A House Unlocked is rather different from Lively's usual fare as a
distinguished novelist. Golsoncott is a country house which her
family has inhabited since 1923. As Lively looks through the
strange, old-fashioned catalogue of possessions found within the
house, she reflects on the social and political history which they
invoke. She explains: 'This book has tried to use the furnishings
of a house as a mnemonic system'. The house, and its belongings,
such as the gong stand and the bon-bon dish all belong to a
different age, an age which Lively herself remembers, and from
which she recalls fascinating stories. The history of Mary
Britnieva, a strong Russian woman whose husband was killed by the
Bolsheviks during the Russian Revolution is movingly recounted, as
is that of Otto Kane, a Jewish boy escaping from the Third Reich.

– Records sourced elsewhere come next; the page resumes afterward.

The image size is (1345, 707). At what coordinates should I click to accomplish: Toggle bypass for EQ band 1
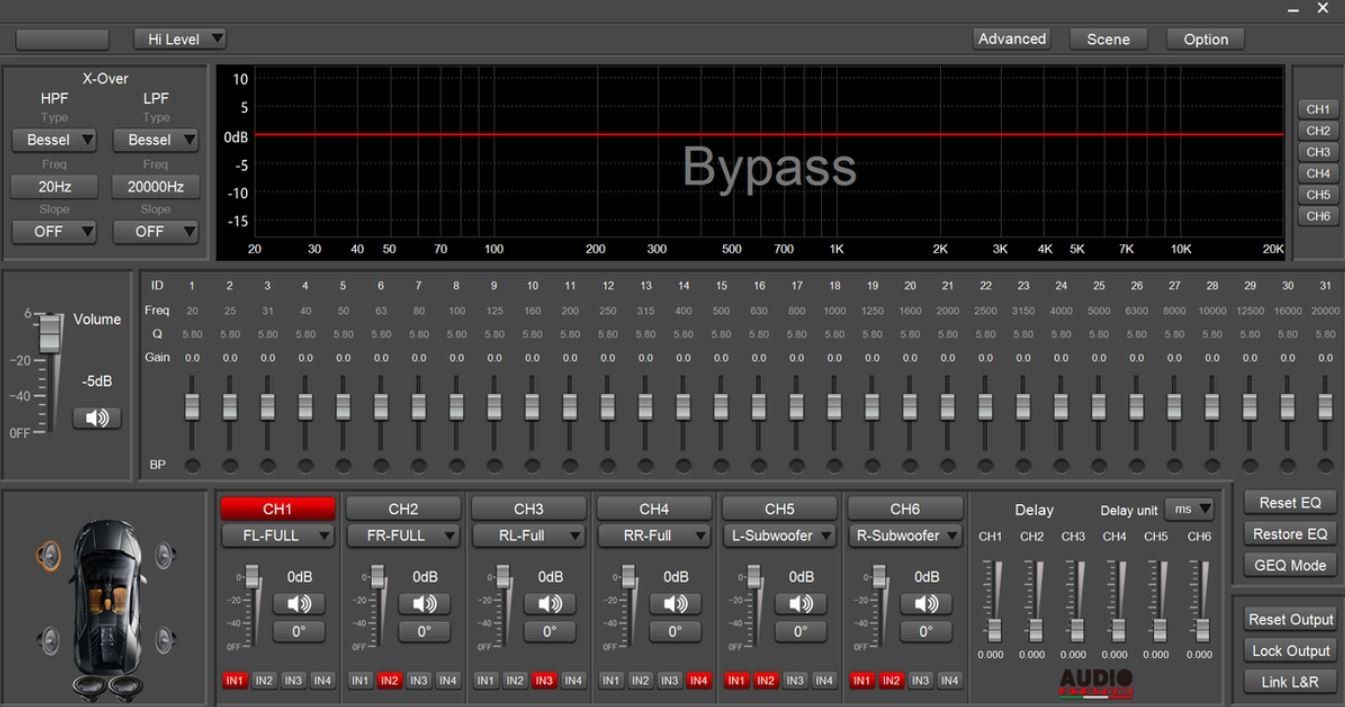click(x=192, y=465)
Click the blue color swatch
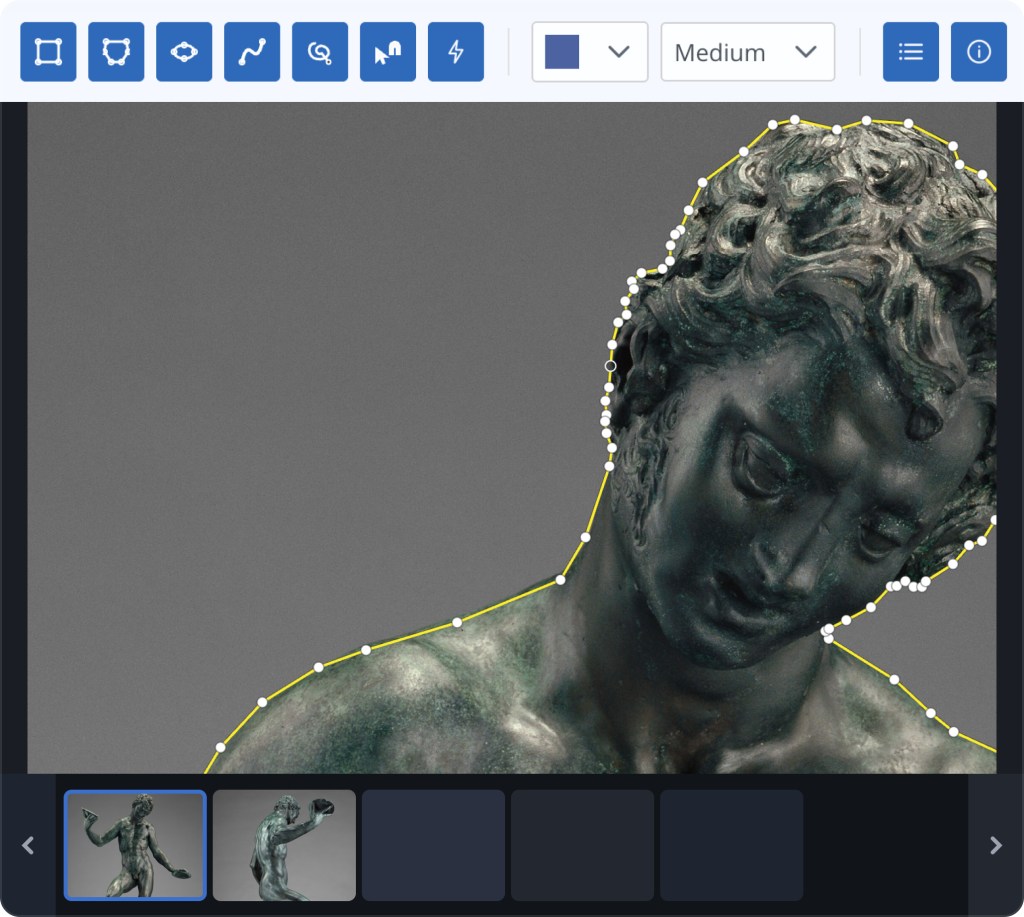1024x917 pixels. [x=562, y=52]
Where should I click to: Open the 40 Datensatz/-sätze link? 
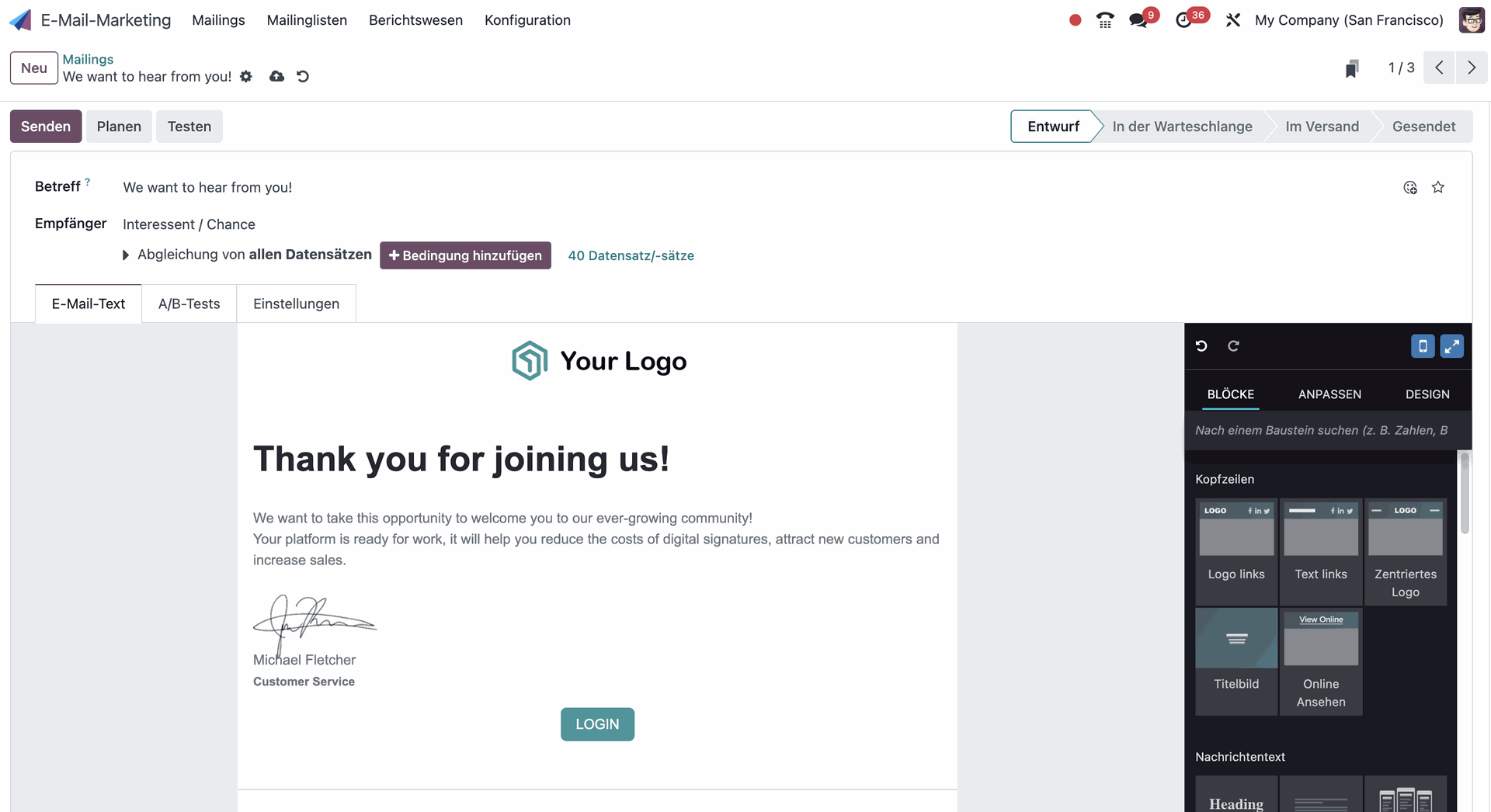631,255
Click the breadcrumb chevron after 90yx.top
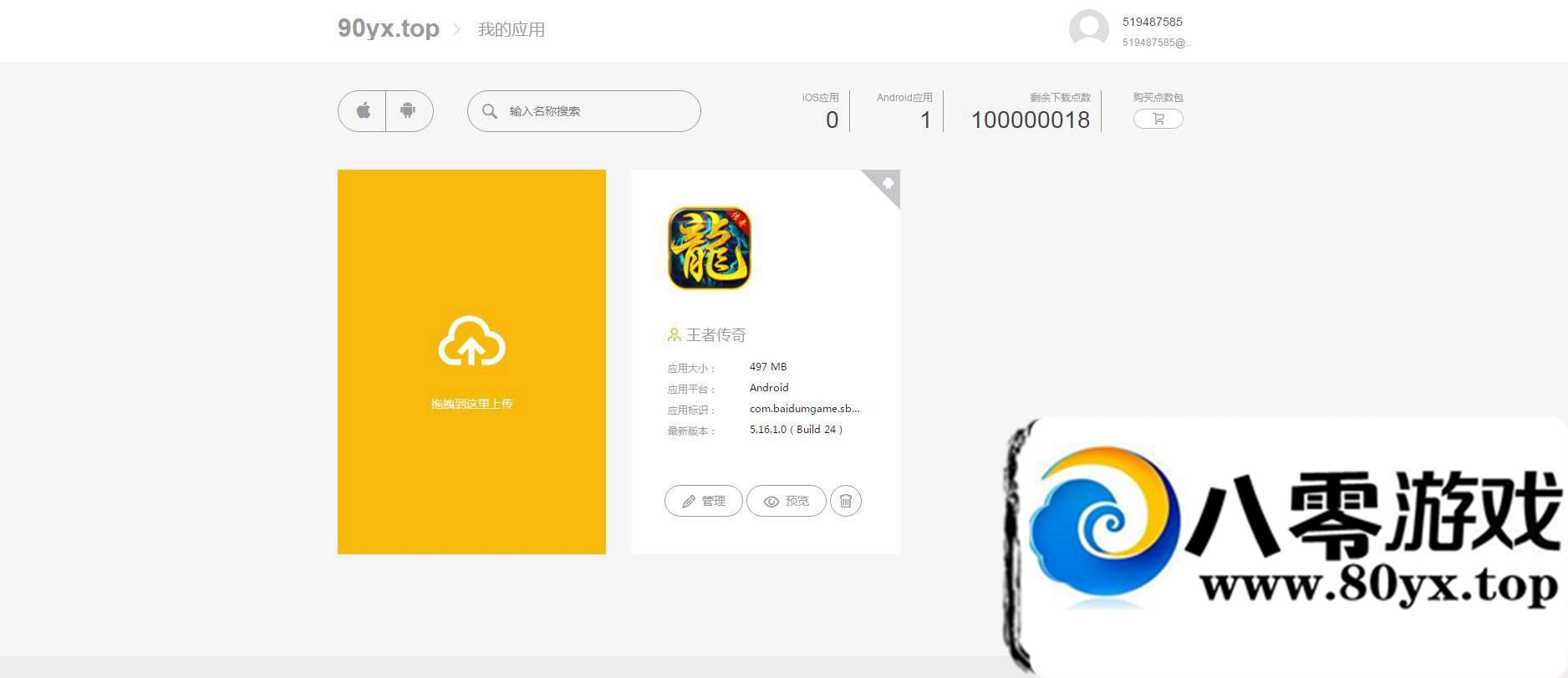Screen dimensions: 1568x678 [x=456, y=29]
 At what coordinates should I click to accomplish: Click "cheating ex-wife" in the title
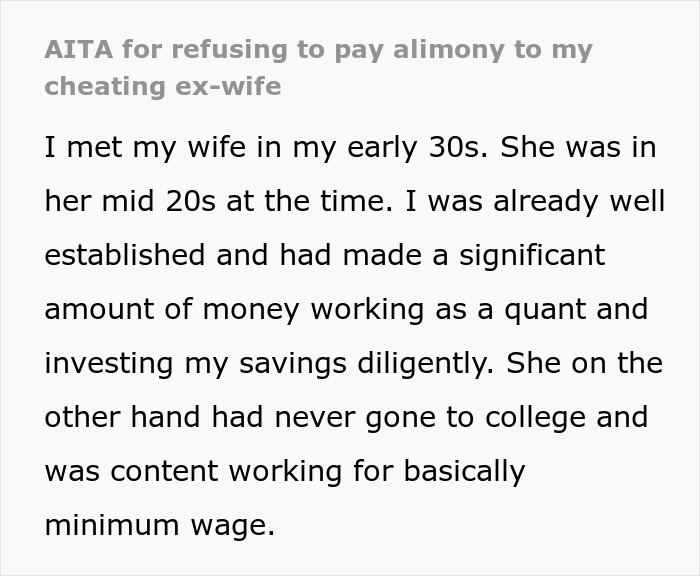tap(163, 86)
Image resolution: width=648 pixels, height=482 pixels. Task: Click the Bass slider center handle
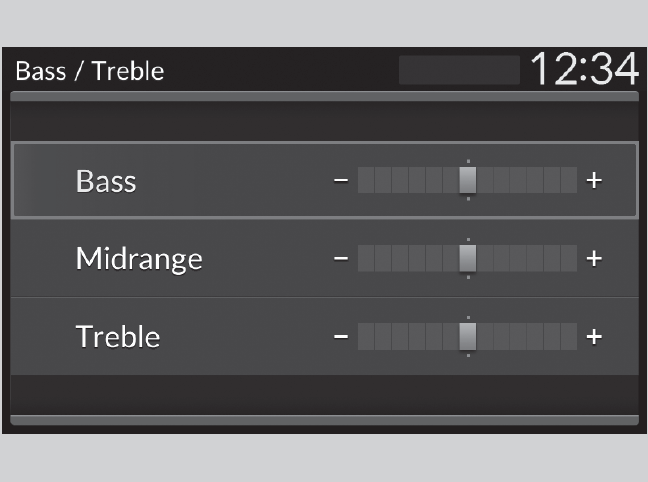pos(468,180)
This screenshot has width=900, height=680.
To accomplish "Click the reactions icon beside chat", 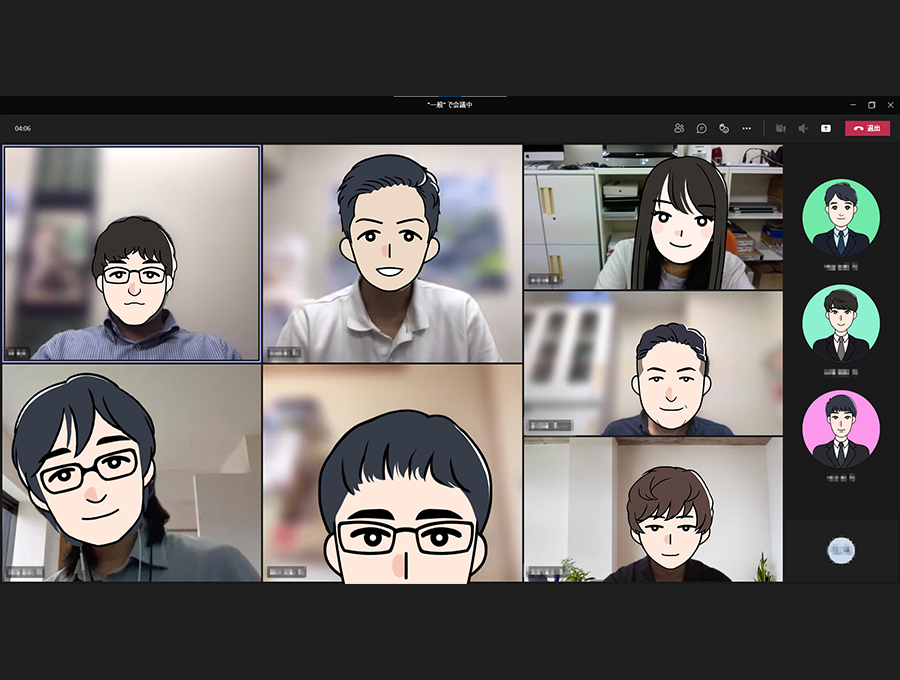I will click(x=724, y=128).
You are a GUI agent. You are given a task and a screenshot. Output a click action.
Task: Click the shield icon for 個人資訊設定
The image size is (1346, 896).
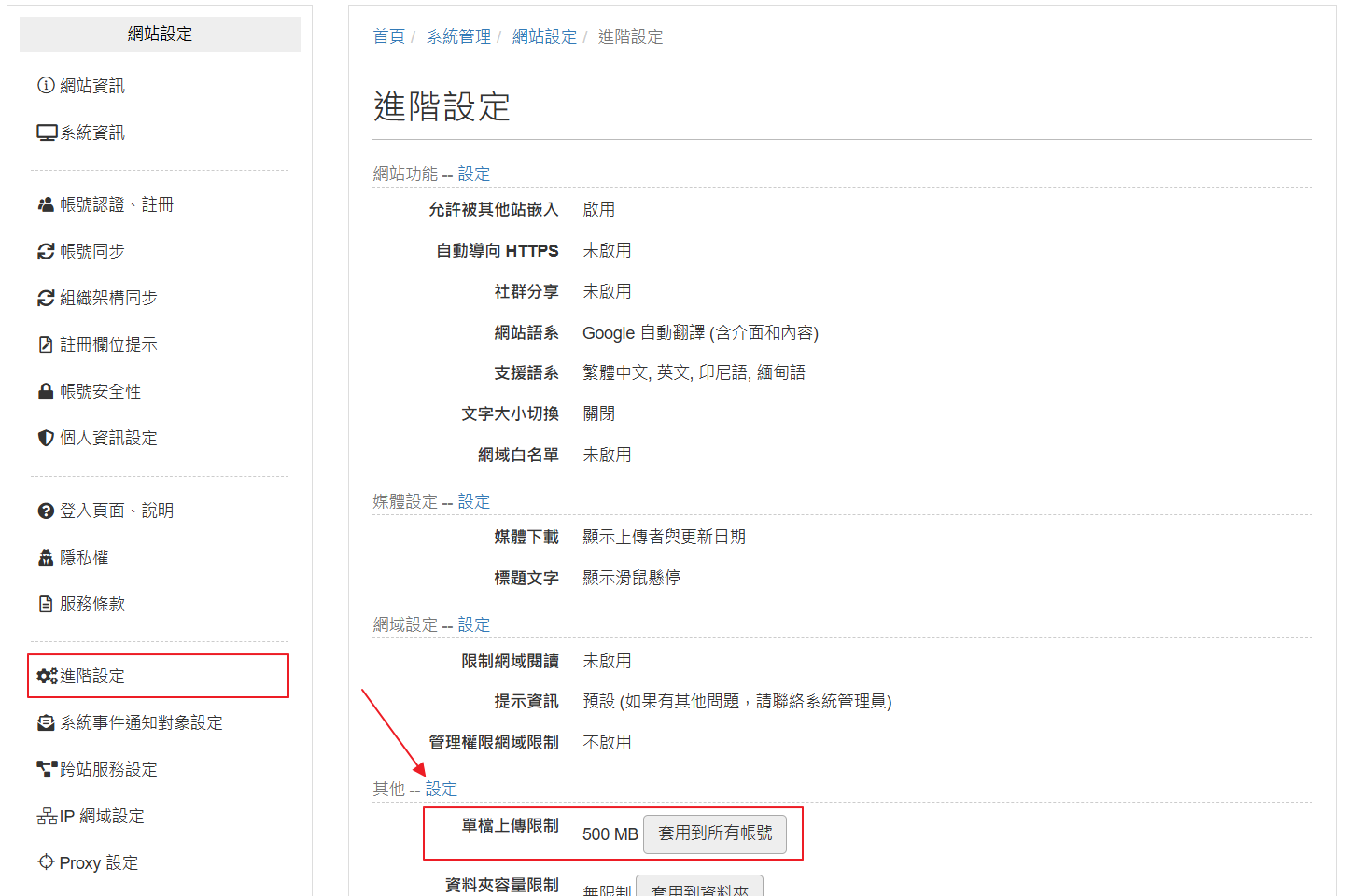tap(46, 438)

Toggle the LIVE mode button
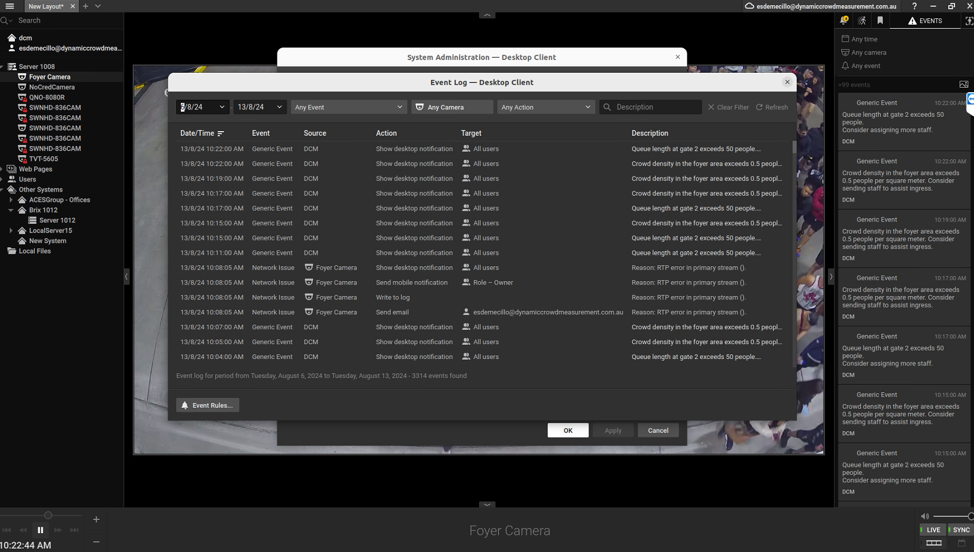coord(932,530)
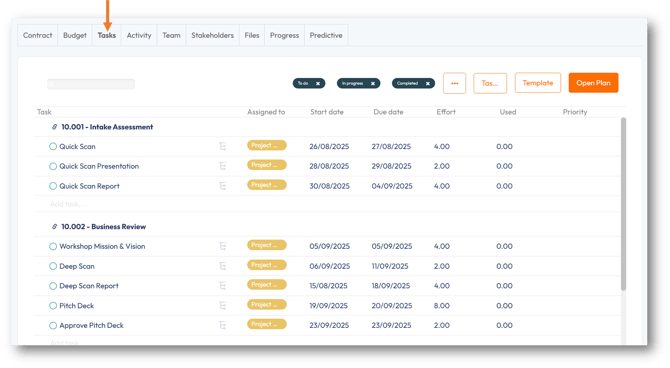Remove the Completed filter chip

point(428,83)
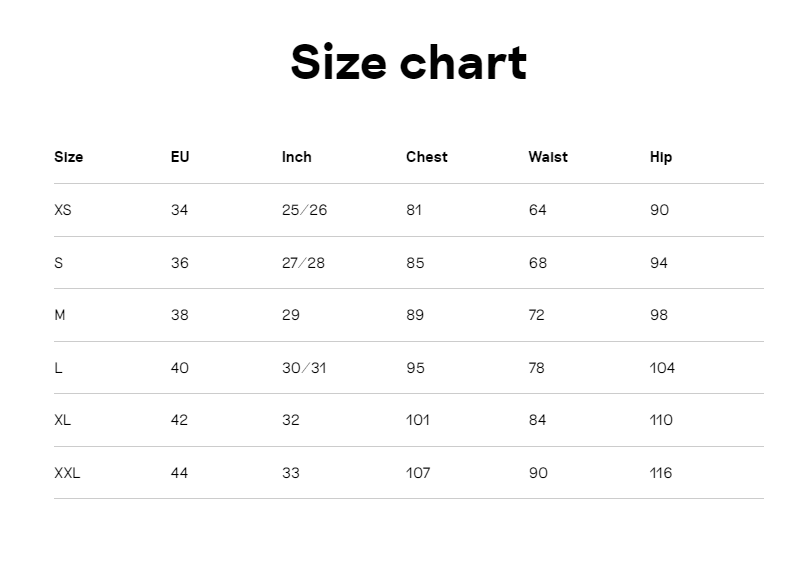The width and height of the screenshot is (800, 569).
Task: Click EU size 44 cell
Action: (179, 473)
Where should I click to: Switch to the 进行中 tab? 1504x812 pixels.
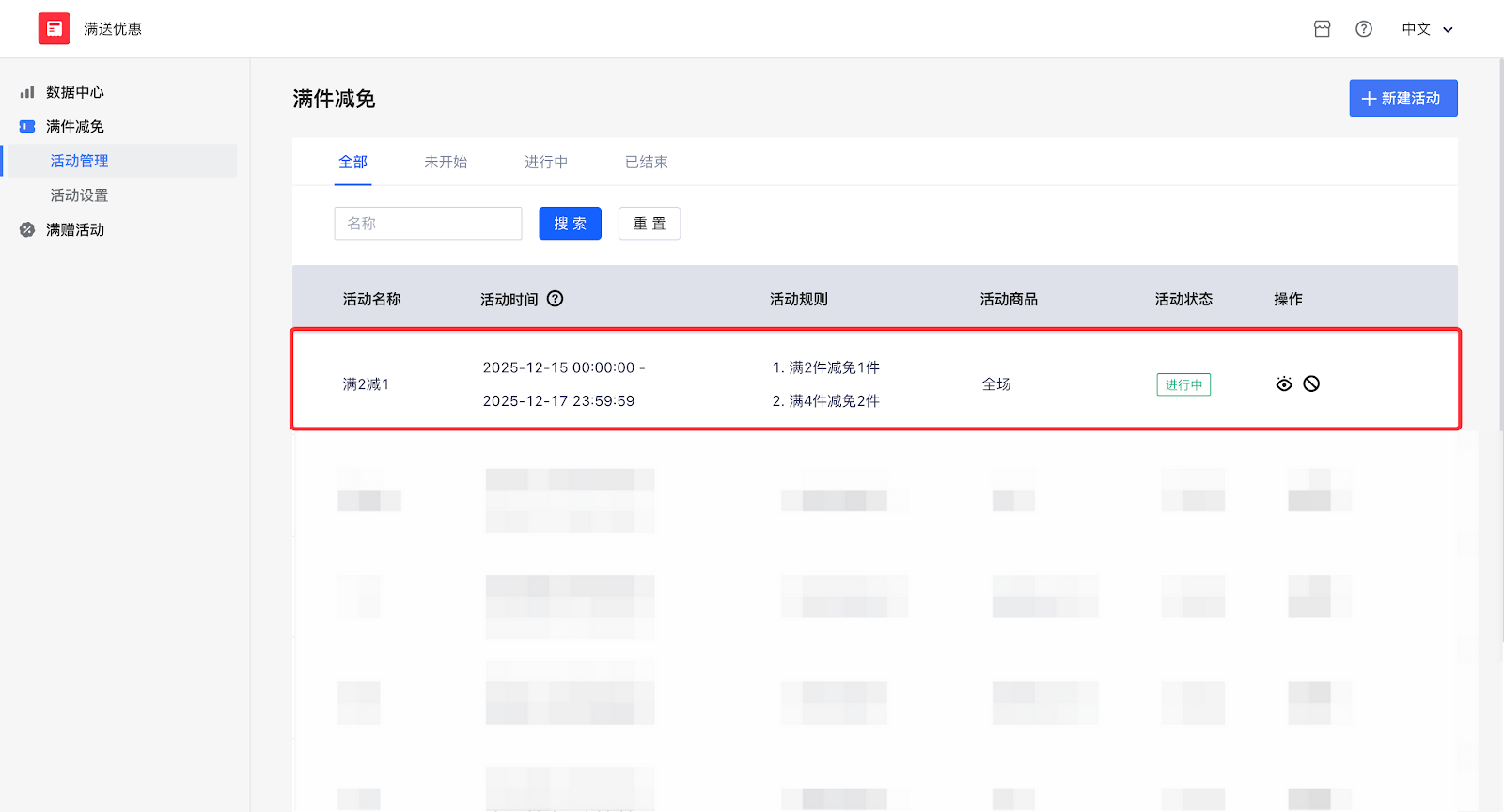point(545,162)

These mini-biographies all come together to form the history of
this unconventional and yet very British country house. In this
thought-provoking book Lively shows how much society has changed
over the three-quarters-of-a-century during which her family has
inhabited Golsoncott. (Kirkus UK)
‘The house as I knew it exists now only in my mind. I can walk through the front door into the vestibule, and from there into the hall. Ahead of me, the garden door frames a green section of Somerset …’
The only child of divorced parents, Penelope Lively was often sent to stay at her grandparents’ country house Golsoncott. Years later, as the house was sold out of the family forever, she began to piece together the lives of those she knew fifty years before.
Through a needlework sampler, she sees her grandmother and the wartime children that she sheltered under her roof in 1940. Potted meat jars remind her of the ritual of doing the flowers for church. The smell of the harness room brings her Aunt Rachel – avant-garde artist, fervent horsewoman – vividly back to life.
In A House Unlocked, Penelope Lively delves into the domestic past of her former home, unearthing the stories surrounding the house and family, not only telling of her own youth but also brilliantly evoking the contrasts between life today and the way they lived then.